The Great Wall of China

After reading Lindsay’s “China’s Three Gorges Dam,” I could not refrain myself from writing about one of the most important monuments in China’s history, The Great Wall of China. Because the Great Wall is not nearly as new as the Three Gorges Dam, it poses subtler questions about its effects on nature. It in fact is so old that it seems like a part of nature itself, much like how we consider the Stonehenge to be a part of nature. But in actuality, it is the product of the human hand, literally.

I cannot help to wonder how such a huge structure, over five thousand miles long, would have affected nature and its animals. How many habitats were destroyed with the construction of this unthinkably massive wall? Such questions inundate my mind, for I would never have thought that this revered structure, built to prevent destruction of humanity from war, ironically, could have caused major damage to nature. I am very surprised that I had never thought of this topic before, but then again, the Great Wall successfully shrouded itself with its blanket of grass and trees in order to blend into nature.

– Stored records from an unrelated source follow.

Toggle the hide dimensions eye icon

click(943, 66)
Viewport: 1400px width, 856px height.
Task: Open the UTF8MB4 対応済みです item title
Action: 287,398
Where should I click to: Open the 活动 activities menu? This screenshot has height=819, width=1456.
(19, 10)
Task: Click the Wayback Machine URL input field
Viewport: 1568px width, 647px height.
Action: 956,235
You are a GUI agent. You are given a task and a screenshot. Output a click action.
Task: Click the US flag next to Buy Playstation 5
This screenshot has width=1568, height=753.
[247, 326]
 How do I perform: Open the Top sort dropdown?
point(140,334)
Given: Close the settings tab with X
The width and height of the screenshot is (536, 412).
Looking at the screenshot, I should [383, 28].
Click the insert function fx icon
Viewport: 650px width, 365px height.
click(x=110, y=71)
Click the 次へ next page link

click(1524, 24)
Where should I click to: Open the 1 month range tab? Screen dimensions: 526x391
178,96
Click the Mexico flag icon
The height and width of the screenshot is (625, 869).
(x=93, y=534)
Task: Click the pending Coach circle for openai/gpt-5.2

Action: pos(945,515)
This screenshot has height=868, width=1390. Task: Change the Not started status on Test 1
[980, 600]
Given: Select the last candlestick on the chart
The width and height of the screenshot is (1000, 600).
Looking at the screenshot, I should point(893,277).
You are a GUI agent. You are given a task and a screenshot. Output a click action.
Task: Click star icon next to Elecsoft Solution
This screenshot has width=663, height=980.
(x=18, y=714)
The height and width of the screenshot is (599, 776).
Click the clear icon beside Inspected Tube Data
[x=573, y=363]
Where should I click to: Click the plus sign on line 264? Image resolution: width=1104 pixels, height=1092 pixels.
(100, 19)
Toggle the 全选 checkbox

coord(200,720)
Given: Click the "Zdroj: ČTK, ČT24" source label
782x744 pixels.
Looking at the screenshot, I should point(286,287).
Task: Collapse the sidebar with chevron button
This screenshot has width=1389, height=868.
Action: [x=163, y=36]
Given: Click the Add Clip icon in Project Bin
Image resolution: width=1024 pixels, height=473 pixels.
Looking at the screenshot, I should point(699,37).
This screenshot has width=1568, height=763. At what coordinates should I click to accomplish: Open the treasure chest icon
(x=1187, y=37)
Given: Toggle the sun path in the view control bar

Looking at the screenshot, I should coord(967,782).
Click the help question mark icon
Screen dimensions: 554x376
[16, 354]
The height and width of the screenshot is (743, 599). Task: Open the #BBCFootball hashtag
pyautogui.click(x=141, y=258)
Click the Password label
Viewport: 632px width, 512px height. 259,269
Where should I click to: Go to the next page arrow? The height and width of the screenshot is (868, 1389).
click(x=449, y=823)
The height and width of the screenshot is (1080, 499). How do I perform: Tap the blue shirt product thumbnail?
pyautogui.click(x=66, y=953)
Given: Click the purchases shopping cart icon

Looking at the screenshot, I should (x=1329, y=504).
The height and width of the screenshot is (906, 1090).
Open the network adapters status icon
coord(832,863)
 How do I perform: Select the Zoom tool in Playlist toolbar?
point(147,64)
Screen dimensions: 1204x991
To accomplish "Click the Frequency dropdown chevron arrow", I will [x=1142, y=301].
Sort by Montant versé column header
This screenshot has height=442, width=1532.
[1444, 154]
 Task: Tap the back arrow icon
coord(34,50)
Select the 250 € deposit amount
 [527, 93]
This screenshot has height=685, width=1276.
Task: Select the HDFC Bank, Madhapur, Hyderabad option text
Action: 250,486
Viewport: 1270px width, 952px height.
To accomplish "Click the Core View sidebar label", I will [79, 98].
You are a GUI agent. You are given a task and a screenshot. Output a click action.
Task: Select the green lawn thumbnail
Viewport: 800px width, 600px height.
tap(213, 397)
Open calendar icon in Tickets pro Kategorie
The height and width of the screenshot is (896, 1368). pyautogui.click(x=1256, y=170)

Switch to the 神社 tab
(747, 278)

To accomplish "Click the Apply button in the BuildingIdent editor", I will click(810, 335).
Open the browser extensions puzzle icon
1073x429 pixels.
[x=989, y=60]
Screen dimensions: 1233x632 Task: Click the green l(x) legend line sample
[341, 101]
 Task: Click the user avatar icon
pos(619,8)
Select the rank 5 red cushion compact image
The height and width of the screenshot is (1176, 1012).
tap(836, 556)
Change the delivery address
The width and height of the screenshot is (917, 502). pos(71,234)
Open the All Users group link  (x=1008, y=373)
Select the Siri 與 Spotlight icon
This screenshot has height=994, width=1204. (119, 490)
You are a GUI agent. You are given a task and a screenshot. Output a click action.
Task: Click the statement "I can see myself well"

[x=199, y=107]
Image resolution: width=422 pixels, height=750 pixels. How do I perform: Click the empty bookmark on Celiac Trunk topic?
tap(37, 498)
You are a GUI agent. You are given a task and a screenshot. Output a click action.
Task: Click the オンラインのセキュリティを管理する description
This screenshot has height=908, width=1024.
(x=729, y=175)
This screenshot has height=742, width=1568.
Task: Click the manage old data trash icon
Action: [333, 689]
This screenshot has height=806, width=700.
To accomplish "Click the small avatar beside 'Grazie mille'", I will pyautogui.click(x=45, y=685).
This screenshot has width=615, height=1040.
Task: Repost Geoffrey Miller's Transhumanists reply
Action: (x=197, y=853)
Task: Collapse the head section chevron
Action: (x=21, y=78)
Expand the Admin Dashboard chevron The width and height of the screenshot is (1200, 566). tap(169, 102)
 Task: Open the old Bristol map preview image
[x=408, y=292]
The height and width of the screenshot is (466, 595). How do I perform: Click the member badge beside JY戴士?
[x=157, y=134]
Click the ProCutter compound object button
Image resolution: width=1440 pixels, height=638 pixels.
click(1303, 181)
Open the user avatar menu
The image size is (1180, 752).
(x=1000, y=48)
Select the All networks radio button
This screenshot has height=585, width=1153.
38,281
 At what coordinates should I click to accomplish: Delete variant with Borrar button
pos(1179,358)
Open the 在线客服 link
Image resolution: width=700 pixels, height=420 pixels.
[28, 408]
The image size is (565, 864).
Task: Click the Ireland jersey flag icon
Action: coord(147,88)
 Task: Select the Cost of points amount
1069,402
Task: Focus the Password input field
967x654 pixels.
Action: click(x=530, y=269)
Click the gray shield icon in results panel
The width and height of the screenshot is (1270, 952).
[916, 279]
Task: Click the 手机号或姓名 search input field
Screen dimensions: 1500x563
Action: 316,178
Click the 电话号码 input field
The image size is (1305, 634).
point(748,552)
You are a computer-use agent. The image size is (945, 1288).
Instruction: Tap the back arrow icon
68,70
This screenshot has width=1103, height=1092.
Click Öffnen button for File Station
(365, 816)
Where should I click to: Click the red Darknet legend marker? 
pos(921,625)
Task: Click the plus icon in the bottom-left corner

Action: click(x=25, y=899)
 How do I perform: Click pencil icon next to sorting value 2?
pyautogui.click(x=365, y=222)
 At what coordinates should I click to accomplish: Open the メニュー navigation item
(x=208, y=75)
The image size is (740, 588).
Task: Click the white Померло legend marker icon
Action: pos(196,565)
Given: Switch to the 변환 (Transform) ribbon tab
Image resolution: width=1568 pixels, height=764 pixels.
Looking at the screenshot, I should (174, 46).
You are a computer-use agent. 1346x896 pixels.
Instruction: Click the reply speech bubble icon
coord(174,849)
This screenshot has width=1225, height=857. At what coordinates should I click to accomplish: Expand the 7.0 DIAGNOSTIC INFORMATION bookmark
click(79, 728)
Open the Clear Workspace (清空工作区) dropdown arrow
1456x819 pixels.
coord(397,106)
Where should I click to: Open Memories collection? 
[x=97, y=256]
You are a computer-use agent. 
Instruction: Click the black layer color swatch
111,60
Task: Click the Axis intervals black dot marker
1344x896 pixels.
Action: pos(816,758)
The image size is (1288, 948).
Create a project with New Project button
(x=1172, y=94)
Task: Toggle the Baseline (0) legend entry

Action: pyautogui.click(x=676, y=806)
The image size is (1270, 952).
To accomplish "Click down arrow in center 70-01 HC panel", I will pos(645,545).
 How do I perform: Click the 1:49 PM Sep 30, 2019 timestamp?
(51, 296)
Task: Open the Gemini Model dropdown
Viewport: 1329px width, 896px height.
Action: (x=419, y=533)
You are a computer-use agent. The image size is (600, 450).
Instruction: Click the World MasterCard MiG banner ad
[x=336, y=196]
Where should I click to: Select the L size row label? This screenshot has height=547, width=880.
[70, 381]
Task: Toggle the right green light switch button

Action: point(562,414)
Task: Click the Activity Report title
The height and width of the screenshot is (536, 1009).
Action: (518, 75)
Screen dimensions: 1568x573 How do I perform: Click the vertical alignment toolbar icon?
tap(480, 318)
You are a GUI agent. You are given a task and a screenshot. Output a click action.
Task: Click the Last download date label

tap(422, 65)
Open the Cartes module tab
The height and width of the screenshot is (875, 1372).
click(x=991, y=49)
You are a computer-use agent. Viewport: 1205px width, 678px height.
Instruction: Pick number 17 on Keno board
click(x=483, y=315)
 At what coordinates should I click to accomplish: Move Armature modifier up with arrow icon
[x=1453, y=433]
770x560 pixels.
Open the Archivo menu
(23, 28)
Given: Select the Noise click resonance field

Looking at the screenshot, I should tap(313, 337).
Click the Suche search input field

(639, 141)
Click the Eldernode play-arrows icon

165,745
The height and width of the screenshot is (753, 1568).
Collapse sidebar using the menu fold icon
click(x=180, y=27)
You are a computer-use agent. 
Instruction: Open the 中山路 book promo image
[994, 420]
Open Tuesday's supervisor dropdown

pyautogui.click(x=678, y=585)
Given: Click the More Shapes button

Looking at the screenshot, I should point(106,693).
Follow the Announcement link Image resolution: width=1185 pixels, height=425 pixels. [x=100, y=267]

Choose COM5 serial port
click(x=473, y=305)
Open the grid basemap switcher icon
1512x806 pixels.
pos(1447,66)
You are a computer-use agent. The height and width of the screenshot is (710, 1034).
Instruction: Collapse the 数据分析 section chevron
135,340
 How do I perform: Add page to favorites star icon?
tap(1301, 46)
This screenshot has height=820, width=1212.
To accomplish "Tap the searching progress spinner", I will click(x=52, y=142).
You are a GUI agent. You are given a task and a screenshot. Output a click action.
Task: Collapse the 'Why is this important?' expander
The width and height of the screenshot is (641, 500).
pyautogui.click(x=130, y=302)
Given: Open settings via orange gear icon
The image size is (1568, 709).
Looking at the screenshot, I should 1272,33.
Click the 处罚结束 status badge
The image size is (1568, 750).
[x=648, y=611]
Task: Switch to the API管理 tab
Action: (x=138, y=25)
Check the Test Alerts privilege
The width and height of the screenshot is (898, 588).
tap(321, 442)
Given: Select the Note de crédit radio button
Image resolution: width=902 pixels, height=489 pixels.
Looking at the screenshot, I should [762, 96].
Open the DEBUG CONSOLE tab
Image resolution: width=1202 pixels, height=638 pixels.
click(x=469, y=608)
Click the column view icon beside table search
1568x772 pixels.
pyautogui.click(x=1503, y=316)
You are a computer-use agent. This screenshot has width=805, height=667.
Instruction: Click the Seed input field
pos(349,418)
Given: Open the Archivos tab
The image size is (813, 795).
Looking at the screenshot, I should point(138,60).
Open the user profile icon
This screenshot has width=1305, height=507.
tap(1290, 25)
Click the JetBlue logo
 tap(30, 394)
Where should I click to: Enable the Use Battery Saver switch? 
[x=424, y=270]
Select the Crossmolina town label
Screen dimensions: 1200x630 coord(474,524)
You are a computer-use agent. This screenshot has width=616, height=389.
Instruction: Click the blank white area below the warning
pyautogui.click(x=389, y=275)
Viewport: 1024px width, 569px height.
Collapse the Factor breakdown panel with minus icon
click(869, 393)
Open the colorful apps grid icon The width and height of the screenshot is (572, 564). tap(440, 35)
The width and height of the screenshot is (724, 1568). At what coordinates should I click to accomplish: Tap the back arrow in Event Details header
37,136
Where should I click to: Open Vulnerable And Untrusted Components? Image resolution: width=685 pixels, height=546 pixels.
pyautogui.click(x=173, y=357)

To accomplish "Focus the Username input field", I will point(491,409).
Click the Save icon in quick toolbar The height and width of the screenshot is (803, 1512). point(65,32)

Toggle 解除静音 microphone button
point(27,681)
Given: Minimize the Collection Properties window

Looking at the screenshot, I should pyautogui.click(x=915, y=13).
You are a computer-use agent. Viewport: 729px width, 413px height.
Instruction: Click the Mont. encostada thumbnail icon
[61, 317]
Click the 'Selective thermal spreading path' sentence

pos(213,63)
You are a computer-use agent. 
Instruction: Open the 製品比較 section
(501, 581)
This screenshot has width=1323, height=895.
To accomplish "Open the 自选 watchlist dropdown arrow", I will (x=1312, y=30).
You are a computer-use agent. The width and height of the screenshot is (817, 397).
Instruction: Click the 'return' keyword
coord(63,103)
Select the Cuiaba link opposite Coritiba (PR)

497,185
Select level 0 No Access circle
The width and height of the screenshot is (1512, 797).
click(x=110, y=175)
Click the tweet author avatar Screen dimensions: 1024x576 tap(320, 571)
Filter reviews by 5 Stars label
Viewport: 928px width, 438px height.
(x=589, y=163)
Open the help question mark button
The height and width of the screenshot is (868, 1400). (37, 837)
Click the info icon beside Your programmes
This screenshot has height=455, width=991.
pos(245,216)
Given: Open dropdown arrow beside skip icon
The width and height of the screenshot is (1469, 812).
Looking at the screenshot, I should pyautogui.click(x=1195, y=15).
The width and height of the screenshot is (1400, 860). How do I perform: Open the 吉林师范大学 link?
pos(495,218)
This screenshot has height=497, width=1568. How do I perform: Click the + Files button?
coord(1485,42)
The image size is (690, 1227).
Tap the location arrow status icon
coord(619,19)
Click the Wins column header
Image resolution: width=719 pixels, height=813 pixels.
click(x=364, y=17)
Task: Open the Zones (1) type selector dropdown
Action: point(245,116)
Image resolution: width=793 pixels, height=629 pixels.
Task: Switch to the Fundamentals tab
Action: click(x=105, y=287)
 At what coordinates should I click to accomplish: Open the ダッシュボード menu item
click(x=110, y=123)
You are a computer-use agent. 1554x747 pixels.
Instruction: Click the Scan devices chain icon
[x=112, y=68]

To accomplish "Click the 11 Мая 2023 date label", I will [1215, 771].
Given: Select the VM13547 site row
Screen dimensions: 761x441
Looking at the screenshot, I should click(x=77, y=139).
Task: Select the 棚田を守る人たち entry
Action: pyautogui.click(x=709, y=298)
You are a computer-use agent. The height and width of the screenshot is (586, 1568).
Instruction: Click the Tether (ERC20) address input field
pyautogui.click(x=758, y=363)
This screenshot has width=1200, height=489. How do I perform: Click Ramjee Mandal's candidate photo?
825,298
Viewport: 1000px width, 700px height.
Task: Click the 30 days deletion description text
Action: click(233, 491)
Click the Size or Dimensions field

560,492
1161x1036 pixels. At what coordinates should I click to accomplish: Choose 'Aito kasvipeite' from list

I wonder why there is always controversy about recent technological structures that could harm nature such as the Three Gorges Dam but not about things of the past such as the Great Wall. Is destroying nature with human technology a concept strictly limited to the present and the future? Why do we not talk about things of the distant past and their effects? Is it because humans were not harmful before, but are becoming increasingly so as we progress through time? And if this is true, how are we evolving so quickly? What are our outlooks for the future? I don’t know about you, but my mind is sufficiently blown.